The French philosopher Jean Paul Sartre once quipped, "Hell is other people."  Sometimes I totally get that.  Being connected to negative, needlessly obstinate and nasty people can suck the life right out of you... and it can feel pretty hellish.  

It's easy to begin to see the difficult people in our life as caricatures as mere instruments of negativity and maybe even evil.  When we see them through the lens of our own self-interest, it's easy to demonize and dismiss them outright. 

But Jesus teaches us by his example another way.  Jesus taught his followers to practice radical forgiveness.  Check out this exchange between the Apostle Peter and Jesus.  

"At that point Peter got up the nerve to ask, 'Master, how many times do I forgive a brother or sister who hurts me? Seven?' Jesus replied, 'Seven! Hardly. Try seventy times seven.'" (Matthew 18:21-22)

And then there's the way Jesus treated Judas, who betrayed him.  

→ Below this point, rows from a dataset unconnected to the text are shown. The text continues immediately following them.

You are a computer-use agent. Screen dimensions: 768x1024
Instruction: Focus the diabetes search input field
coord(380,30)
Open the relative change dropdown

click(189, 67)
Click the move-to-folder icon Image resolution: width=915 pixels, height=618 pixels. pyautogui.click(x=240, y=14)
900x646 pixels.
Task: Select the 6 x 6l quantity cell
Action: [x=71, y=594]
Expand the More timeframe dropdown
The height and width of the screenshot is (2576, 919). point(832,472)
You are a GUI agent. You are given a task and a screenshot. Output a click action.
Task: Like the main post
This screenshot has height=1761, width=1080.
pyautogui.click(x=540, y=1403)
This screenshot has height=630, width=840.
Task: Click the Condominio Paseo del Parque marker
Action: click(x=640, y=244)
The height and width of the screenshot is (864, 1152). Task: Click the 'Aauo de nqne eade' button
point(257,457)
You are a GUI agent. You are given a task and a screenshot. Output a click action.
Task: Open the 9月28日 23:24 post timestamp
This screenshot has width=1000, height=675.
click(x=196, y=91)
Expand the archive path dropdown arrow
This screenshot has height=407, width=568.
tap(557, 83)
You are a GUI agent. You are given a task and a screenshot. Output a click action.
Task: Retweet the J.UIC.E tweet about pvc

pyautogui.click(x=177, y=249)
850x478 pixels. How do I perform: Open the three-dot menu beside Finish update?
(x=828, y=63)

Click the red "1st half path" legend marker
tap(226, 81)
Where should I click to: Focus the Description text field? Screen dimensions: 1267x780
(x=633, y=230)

At the moment of his betrayal at the hands of Judas, Jesus embraces him, and according to Blaise Pascal, "[He] disregards the enmity of Judas, and sees only in him God's will, which he loves; so much so that he calls him friend."  

Jesus saw past the ugliness of the betrayal and saw in Judas the working of God's will.  How many of us can say that we are able to do that?  Most of us turn away from that example of Jesus, unable or unwilling to follow it.  

Oswald Chambers once wrote, "When we lose sight of God we become hard and dogmatic... We don't worship God nor do we seek to conform our minds to the mind of Christ.  And if we are hard toward God, we will become hard toward other people."  

On this Fifth Thursday of Lent, may you see God's will at work through Christ in all of the difficult people you encounter today and every day.  May you discover new truths about who you are and how God is working in your life.  

And may the grace and peace of our Lord Jesus Christ be with you now and always. Amen.